President Donald Trump holds an image of the U.S. border wall being built between the U.S. and Mexico as he participates in a border security briefing at United States Border Patrol Yuma Station in Yuma, Ariz. Photo by Evan Vucci / Associated Press.
Arizona schools are bracing for impact following President Donald Trump’s executive order that allows federal agents to raid schools and arrest undocumented immigrants on campus.
Raids have already been reported in New Jersey and Illinois. Chicago Public Schools officials said they turned away immigration officers who tried to enter the school without a warrant—although federal agencies have disputed who the officers worked for—while agents in Newark made warrantless arrests of US citizens and a military veteran.
Raids allowed at schools, churches, and hospitals
Trump’s directive reverses a 2011 Immigration and Customs Enforcement (ICE) memo instructing field officers to avoid arresting, interviewing, searching, or surveilling sensitive areas like schools, churches, and hospitals. Lawmakers, school officials, and advocacy groups worry about the mental health and attendance toll that the fear of arrests could take on students with immigrant backgrounds.

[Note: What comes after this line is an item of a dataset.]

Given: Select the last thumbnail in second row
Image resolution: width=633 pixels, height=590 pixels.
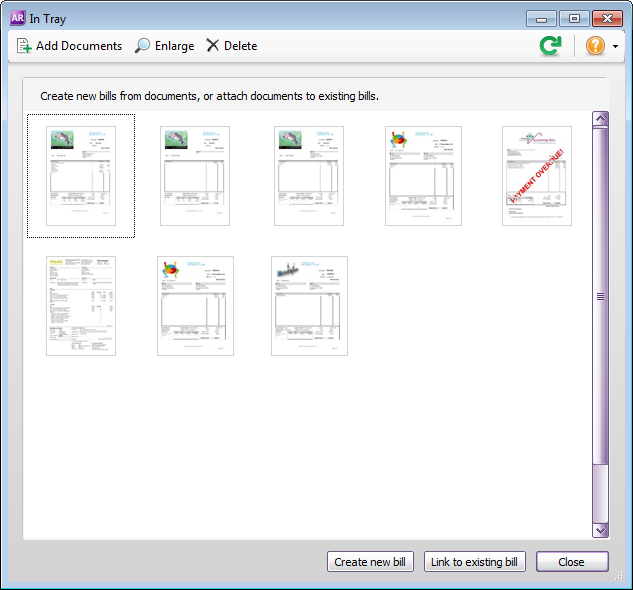Looking at the screenshot, I should click(x=309, y=306).
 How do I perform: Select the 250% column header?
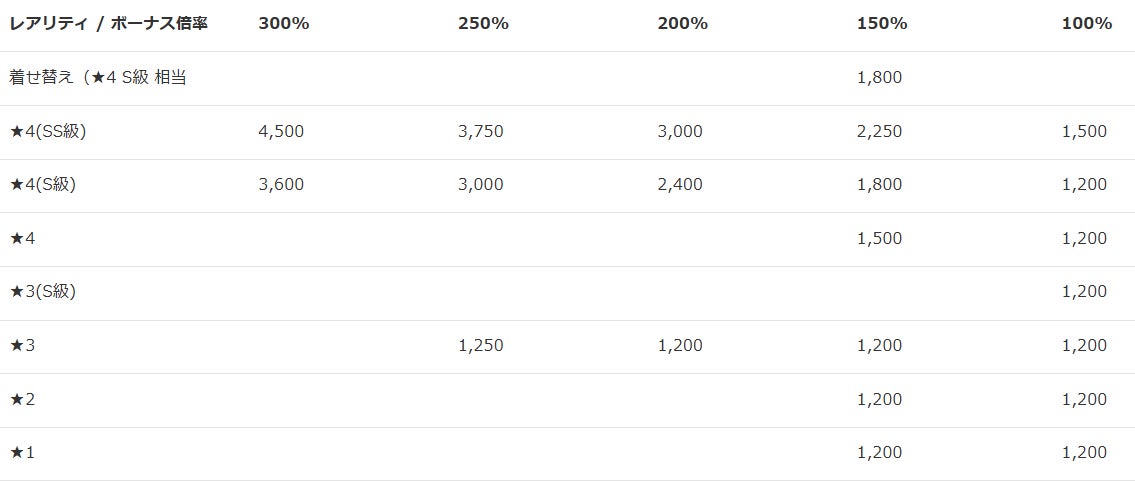pos(483,24)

For teachers like Rep. Nancy Gutierrez, D-Tucson, the looming threat of raids casts a shadow over schools and will create an anxious atmosphere where students have a right to feel safe and at ease.
“As a teacher, my number one job is to protect my students, and we don’t want confrontations with teachers and ICE in front of our students, but we also are not going to allow students to be taken from school property by ICE,” Gutierrez said.

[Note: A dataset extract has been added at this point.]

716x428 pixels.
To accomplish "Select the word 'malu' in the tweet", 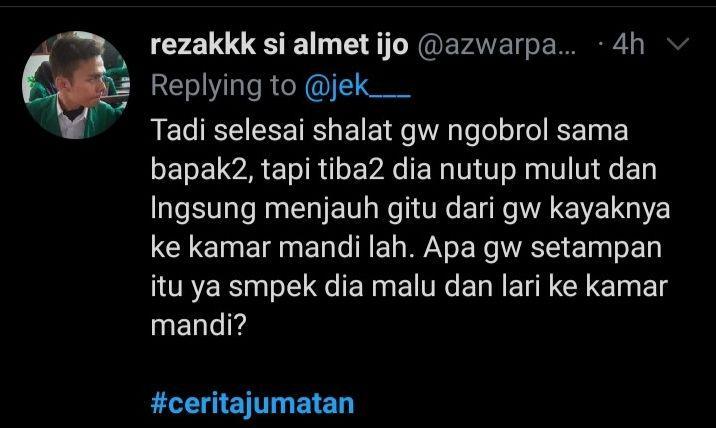I will coord(404,287).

Tempe Union High School District is working on guidelines to prepare teachers and administrators for ICE raids, and is consulting legal counsel to know its options, according to Megan Sterling, who oversees the district’s strategic planning.

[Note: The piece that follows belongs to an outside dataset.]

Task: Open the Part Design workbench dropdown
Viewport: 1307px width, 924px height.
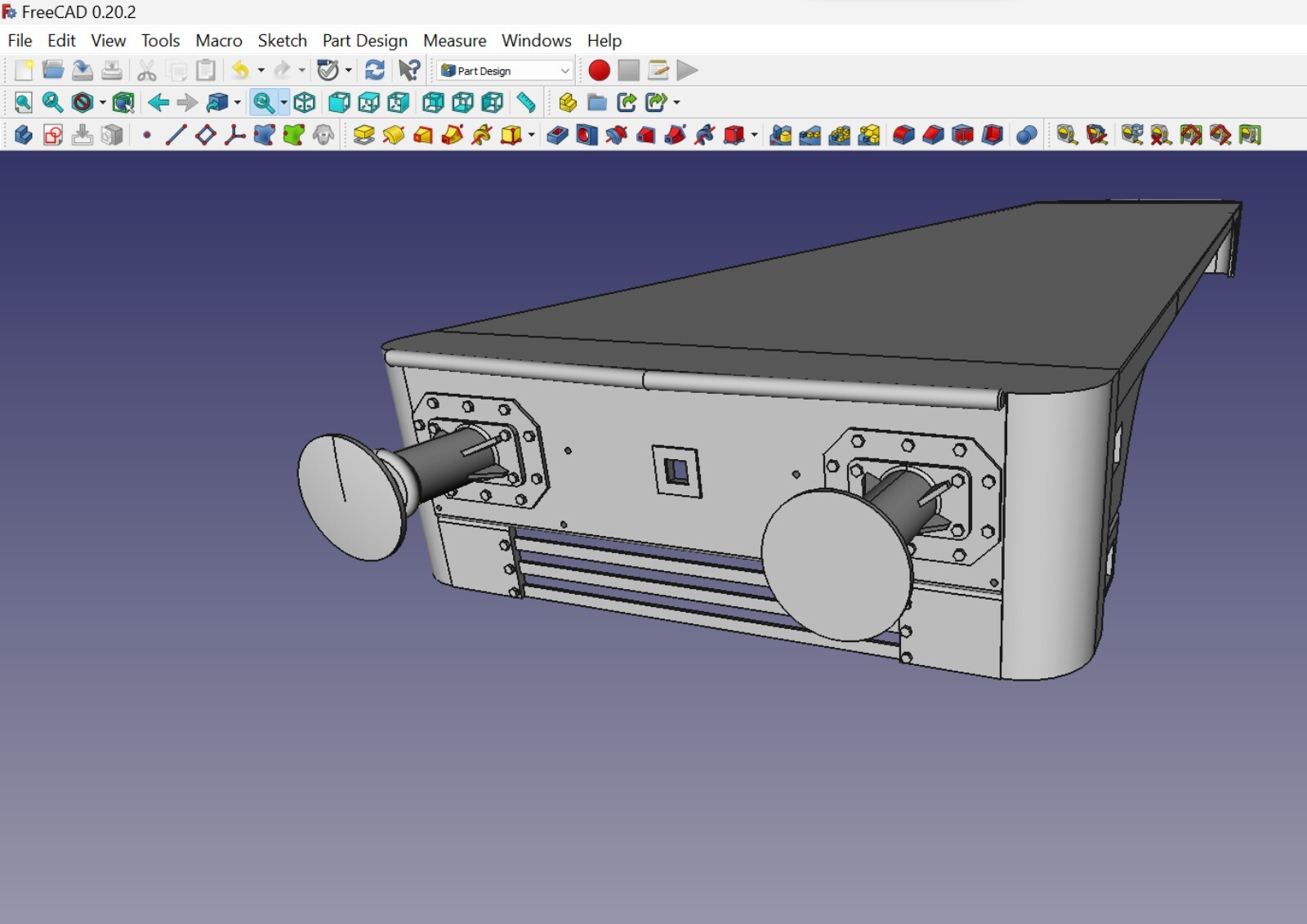Action: tap(505, 70)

“We have heard that there are ICE agents in our area or in areas that our families live,” said Sterling. “That’s obviously very sobering and concerning to us.”
A spokesperson for Arizona Superintendent of Public Instruction Tom Horne said in an email that rules on cooperating with the federal immigration agency is at each school’s discretion, noting that the superintendent’s office “can’t get into hypotheticals.”
Schools reassure families, prepare protocols
Sterling said that ICE agents can’t simply “barge in and start searching students,” but must present a warrant and have it inspected by the school. Administrators will start working through navigating potential ICE scenarios next week, she said.
“This is all like evolving very quickly, so we’re trying to do our best to stay on top of it and give people the information they need,” Sterling said.
Tempe Union issued a statement aimed at reassuring families in light of Trump’s executive order on Wednesday. Phoenix Union High School District and Mesa Public Schools sent similar letters.
“As a school district, we want all families to know that they are welcome at our schools. All students, regardless of immigration status, have a right to an education in this country and we stand by that principle,” the Tempe Union statement said in part.
Challenging education as a right
A landmark 1982 Supreme Court case established that states cannot deny free public education to students based on their immigration status. But the anxiety surrounding a potential raid on school grounds could traumatize students, according to José Patiño, the vice president of education and external affairs at immigrant advocacy organization Aliento.
“You’re literally talking about five, six, seven-year-old kids whose focus should be on learning the alphabet, learning how to read, learning how to add,” Patiño said. “Learning is gonna suffer, attendance is going to suffer, mental health, of not only the students and the parents, but also the teachers and counselors, the school leaders, because now they also have to become immigration attorneys.”
Patiño said that he believes the purpose of Trump clearing the way for ICE agents to knock on school doors is to scare immigrant families and tell them that they don’t belong in the country. However, Patiño said he believes that “public sentiment about Trump” will change once people in Arizona see ICE raids actually happen.
For now, schools are focusing on the children in their classrooms.
“We are dedicated to our students. So as long as, as we’re within legal boundaries, we will do what we need to do to keep them safe,” Sterling said.